**ABOUT THIS EXERCISE:** Every entry must be transcribed without alteration.

**INFORMATION:**
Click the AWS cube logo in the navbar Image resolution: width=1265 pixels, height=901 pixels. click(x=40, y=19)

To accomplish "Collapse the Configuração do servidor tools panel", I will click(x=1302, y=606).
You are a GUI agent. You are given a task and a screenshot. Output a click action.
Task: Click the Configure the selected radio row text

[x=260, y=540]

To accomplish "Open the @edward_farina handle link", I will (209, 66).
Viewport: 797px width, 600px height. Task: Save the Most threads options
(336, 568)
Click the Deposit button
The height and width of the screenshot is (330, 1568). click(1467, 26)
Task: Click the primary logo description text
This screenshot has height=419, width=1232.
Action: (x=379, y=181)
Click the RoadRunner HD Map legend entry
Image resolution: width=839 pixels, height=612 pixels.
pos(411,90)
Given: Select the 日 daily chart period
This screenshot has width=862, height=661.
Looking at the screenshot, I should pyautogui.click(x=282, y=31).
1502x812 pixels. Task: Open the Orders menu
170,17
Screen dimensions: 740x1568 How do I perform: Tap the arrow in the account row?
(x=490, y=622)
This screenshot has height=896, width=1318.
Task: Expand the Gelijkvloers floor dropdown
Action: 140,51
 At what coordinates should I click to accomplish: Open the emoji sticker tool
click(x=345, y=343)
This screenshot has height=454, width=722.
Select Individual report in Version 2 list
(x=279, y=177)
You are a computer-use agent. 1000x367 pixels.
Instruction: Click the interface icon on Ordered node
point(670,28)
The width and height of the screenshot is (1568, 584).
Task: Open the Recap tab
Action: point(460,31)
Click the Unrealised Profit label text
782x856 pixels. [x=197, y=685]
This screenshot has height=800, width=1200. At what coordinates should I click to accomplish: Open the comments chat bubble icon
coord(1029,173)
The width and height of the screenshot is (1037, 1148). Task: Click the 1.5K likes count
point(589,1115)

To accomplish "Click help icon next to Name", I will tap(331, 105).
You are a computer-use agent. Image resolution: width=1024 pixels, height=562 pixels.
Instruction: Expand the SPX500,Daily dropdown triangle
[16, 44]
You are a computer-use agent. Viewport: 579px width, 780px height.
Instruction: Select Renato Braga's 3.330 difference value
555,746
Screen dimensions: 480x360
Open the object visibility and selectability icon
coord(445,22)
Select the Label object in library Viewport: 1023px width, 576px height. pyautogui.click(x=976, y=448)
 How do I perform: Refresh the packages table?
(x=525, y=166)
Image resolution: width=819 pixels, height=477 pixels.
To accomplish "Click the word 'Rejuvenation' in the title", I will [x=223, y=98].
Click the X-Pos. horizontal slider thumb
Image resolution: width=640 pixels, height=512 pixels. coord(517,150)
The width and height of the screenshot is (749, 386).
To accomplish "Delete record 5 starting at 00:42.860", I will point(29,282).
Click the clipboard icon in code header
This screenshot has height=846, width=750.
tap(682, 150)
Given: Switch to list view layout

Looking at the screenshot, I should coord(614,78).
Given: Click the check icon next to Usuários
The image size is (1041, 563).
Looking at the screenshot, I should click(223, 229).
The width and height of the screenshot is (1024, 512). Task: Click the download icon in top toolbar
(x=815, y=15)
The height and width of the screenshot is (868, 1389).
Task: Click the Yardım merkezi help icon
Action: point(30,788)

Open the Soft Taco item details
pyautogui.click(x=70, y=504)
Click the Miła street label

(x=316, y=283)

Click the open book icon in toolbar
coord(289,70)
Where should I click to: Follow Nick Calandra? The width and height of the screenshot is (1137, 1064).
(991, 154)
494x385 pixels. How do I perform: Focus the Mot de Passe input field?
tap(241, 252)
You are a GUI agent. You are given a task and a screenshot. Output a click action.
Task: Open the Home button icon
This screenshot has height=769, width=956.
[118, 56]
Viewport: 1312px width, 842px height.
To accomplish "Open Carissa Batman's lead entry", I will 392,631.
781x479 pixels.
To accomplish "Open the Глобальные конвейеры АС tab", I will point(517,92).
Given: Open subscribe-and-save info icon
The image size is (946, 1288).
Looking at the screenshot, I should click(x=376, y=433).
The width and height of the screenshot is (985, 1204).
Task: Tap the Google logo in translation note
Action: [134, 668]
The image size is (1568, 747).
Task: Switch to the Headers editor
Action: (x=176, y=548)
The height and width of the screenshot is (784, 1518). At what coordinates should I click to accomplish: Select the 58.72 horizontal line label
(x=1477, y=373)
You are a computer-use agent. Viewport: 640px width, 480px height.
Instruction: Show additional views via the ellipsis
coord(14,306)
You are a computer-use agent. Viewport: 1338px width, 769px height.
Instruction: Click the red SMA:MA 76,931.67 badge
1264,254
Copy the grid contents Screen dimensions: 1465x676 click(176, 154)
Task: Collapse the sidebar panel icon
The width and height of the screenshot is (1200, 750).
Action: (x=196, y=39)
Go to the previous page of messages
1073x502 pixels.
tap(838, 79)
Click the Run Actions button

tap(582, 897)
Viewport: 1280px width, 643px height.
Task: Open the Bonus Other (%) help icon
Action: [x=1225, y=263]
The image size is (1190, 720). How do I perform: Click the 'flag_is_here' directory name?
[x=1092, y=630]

**EXPECTED OUTPUT:**
Click the AWS cube logo in the navbar Image resolution: width=1265 pixels, height=901 pixels. click(x=40, y=19)

To accomplish "Collapse the Configuração do servidor tools panel", I will click(x=1302, y=606).
You are a GUI agent. You are given a task and a screenshot. Output a click action.
Task: Click the Configure the selected radio row text

[x=260, y=540]

To accomplish "Open the @edward_farina handle link", I will (209, 66).
Viewport: 797px width, 600px height. Task: Save the Most threads options
(336, 568)
Click the Deposit button
The height and width of the screenshot is (330, 1568). click(1467, 26)
Task: Click the primary logo description text
This screenshot has height=419, width=1232.
Action: (x=379, y=181)
Click the RoadRunner HD Map legend entry
Image resolution: width=839 pixels, height=612 pixels.
pos(411,90)
Given: Select the 日 daily chart period
This screenshot has width=862, height=661.
Looking at the screenshot, I should pyautogui.click(x=282, y=31).
1502x812 pixels. Task: Open the Orders menu
170,17
Screen dimensions: 740x1568 How do I perform: Tap the arrow in the account row?
(x=490, y=622)
This screenshot has height=896, width=1318.
Task: Expand the Gelijkvloers floor dropdown
Action: 140,51
 At what coordinates should I click to accomplish: Open the emoji sticker tool
click(x=345, y=343)
This screenshot has height=454, width=722.
Select Individual report in Version 2 list
(x=279, y=177)
You are a computer-use agent. 1000x367 pixels.
Instruction: Click the interface icon on Ordered node
point(670,28)
The width and height of the screenshot is (1568, 584).
Task: Open the Recap tab
Action: point(460,31)
Click the Unrealised Profit label text
782x856 pixels. [x=197, y=685]
This screenshot has height=800, width=1200. At what coordinates should I click to accomplish: Open the comments chat bubble icon
coord(1029,173)
The width and height of the screenshot is (1037, 1148). Task: Click the 1.5K likes count
point(589,1115)

To accomplish "Click help icon next to Name", I will tap(331, 105).
You are a computer-use agent. Image resolution: width=1024 pixels, height=562 pixels.
Instruction: Expand the SPX500,Daily dropdown triangle
[16, 44]
You are a computer-use agent. Viewport: 579px width, 780px height.
Instruction: Select Renato Braga's 3.330 difference value
555,746
Screen dimensions: 480x360
Open the object visibility and selectability icon
coord(445,22)
Select the Label object in library Viewport: 1023px width, 576px height. pyautogui.click(x=976, y=448)
 How do I perform: Refresh the packages table?
(x=525, y=166)
Image resolution: width=819 pixels, height=477 pixels.
To accomplish "Click the word 'Rejuvenation' in the title", I will [x=223, y=98].
Click the X-Pos. horizontal slider thumb
Image resolution: width=640 pixels, height=512 pixels. coord(517,150)
The width and height of the screenshot is (749, 386).
To accomplish "Delete record 5 starting at 00:42.860", I will point(29,282).
Click the clipboard icon in code header
This screenshot has height=846, width=750.
tap(682, 150)
Given: Switch to list view layout

Looking at the screenshot, I should coord(614,78).
Given: Click the check icon next to Usuários
The image size is (1041, 563).
Looking at the screenshot, I should click(223, 229).
The width and height of the screenshot is (1024, 512). Task: Click the download icon in top toolbar
(x=815, y=15)
The height and width of the screenshot is (868, 1389).
Task: Click the Yardım merkezi help icon
Action: point(30,788)

Open the Soft Taco item details
pyautogui.click(x=70, y=504)
Click the Miła street label

(x=316, y=283)

Click the open book icon in toolbar
coord(289,70)
Where should I click to: Follow Nick Calandra? The width and height of the screenshot is (1137, 1064).
(991, 154)
494x385 pixels. How do I perform: Focus the Mot de Passe input field?
tap(241, 252)
You are a GUI agent. You are given a task and a screenshot. Output a click action.
Task: Open the Home button icon
This screenshot has height=769, width=956.
[118, 56]
Viewport: 1312px width, 842px height.
To accomplish "Open Carissa Batman's lead entry", I will 392,631.
781x479 pixels.
To accomplish "Open the Глобальные конвейеры АС tab", I will point(517,92).
Given: Open subscribe-and-save info icon
The image size is (946, 1288).
Looking at the screenshot, I should click(x=376, y=433).
The width and height of the screenshot is (985, 1204).
Task: Tap the Google logo in translation note
Action: [134, 668]
The image size is (1568, 747).
Task: Switch to the Headers editor
Action: (x=176, y=548)
The height and width of the screenshot is (784, 1518). At what coordinates should I click to accomplish: Select the 58.72 horizontal line label
(x=1477, y=373)
You are a computer-use agent. Viewport: 640px width, 480px height.
Instruction: Show additional views via the ellipsis
coord(14,306)
You are a computer-use agent. Viewport: 1338px width, 769px height.
Instruction: Click the red SMA:MA 76,931.67 badge
1264,254
Copy the grid contents Screen dimensions: 1465x676 click(176, 154)
Task: Collapse the sidebar panel icon
The width and height of the screenshot is (1200, 750).
Action: (x=196, y=39)
Go to the previous page of messages
1073x502 pixels.
tap(838, 79)
Click the Run Actions button

tap(582, 897)
Viewport: 1280px width, 643px height.
Task: Open the Bonus Other (%) help icon
Action: [x=1225, y=263]
The image size is (1190, 720). How do I perform: Click the 'flag_is_here' directory name?
[x=1092, y=630]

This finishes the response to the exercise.